Containerschiffe, die im Hafen von Los Angeles anlegen, sind 2021 überlastet, da die COVID-19-Pandemie weiterhin wütet. Foto: NYT
In den schnell wachsenden Städten der USA herrscht weiterhin Wohnungsknappheit, die zu einem rasanten Preisanstieg geführt hat. Denn Bauunternehmer sind weiterhin nicht in der Lage, Dinge wie elektrische Schalter und Wasserzähler zu beschaffen, deren Lieferung mehr als ein Jahr dauern kann.
„Die Lieferkette bremst den Bau immer noch aus“, sagte Jan Ellingson, Immobilienmakler bei Keller Williams in Casa Grande, Arizona.
Phil Levy, ehemaliger Chefökonom des Schifffahrtslogistikunternehmens Flexport, meint, es wäre ein Fehler, aus der Sichtweise fehlgeleiteter Containerschiffe den Schluss zu ziehen, die Globalisierung an sich sei falsch.
„Warum erledigen wir nicht alles an einem Ort, sodass wir uns nicht um den Versand kümmern müssen?“, fragte er. „Das wäre nämlich deutlich teurer.
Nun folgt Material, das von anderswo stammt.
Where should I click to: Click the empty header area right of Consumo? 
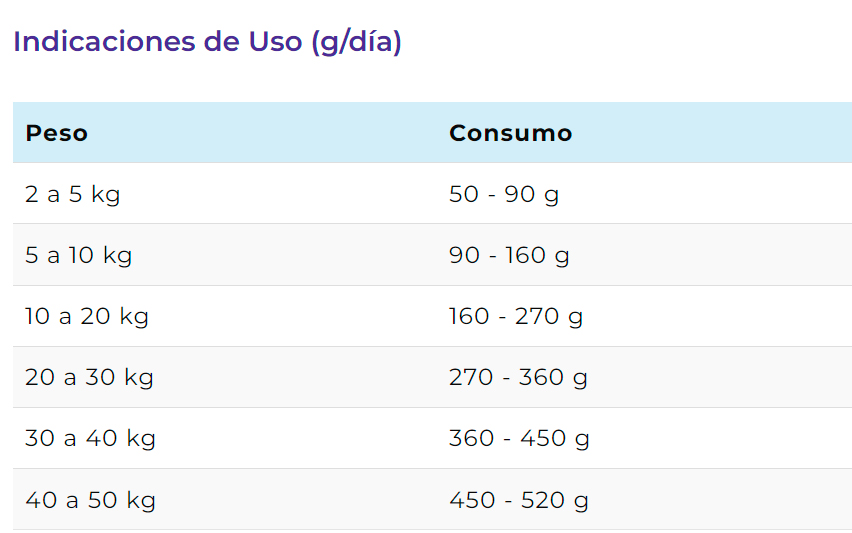[712, 133]
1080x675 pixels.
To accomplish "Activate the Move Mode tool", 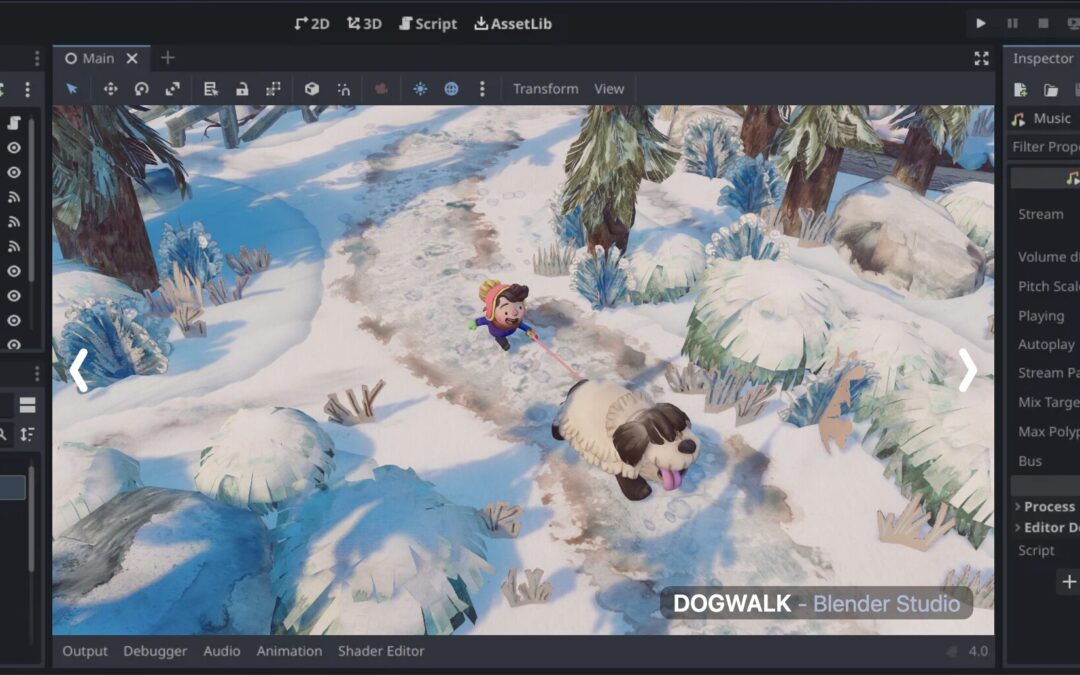I will (x=110, y=89).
Wir sparen enorm viel Geld, indem wir es Unternehmen ermöglichen, Komponenten dort zu beziehen, wo sie am günstigsten sind.“
Doch Unternehmen versuchen zunehmend, ihre Anfälligkeit gegenüber Transportschwierigkeiten und geopolitischen Veränderungen zu begrenzen. Walmart hat die Produktion von Industriegütern von China nach Mexiko verlagert.
Andere US-Einzelhändler wie Columbia Sportswear suchen nach Fabriken in Mittelamerika, während westeuropäische Unternehmen sich darauf konzentrieren, die Produktion näher an die Kunden zu verlagern und Fabriken in Osteuropa und der Türkei zu erweitern.
Angesichts dieser tektonischen Verschiebungen könnte die Katastrophe in Baltimore eine vorübergehende Unterbrechung des Warenverkehrs oder eine langfristige Herausforderung darstellen. Bei Lieferketten sind die Folgen einer einzelnen Unterbrechung oft schwer vorherzusagen.
Eine Fabrik in der Nähe von Philadelphia verfügt möglicherweise über Hunderte von Zutaten, die zur Herstellung von Farbe benötigt werden, doch eine einzige verspätete Zutat – vielleicht weil sie auf einem Containerschiff vor der Küste Kaliforniens festsitzt oder es aufgrund wetterbedingter Stillstände in einem Werk am Golf von Mexiko zu einem Mangel kommt – könnte ausreichen, um die Produktion einzustellen.
Das Fehlen einer einzigen kritischen Komponente – eines Computerchips oder des Teils, aus dem er besteht – könnte Autohersteller von Südkorea bis zum Mittleren Westen der USA dazu zwingen, fertige Autos auf Parkplätzen einzufrieren, während sie auf das fehlende Teil warten.
Irgendwo auf der Erde – vielleicht in den Vereinigten Staaten, vielleicht aber auch auf der anderen Seite des Ozeans – wartet jemand auf einen Container, der auf einem im Hafen von Baltimore vor Anker liegenden Schiff festsitzt.
Und angesichts der fragilen Lage der weltweiten Handelsströme könnte dieses Warten noch vertrauter werden.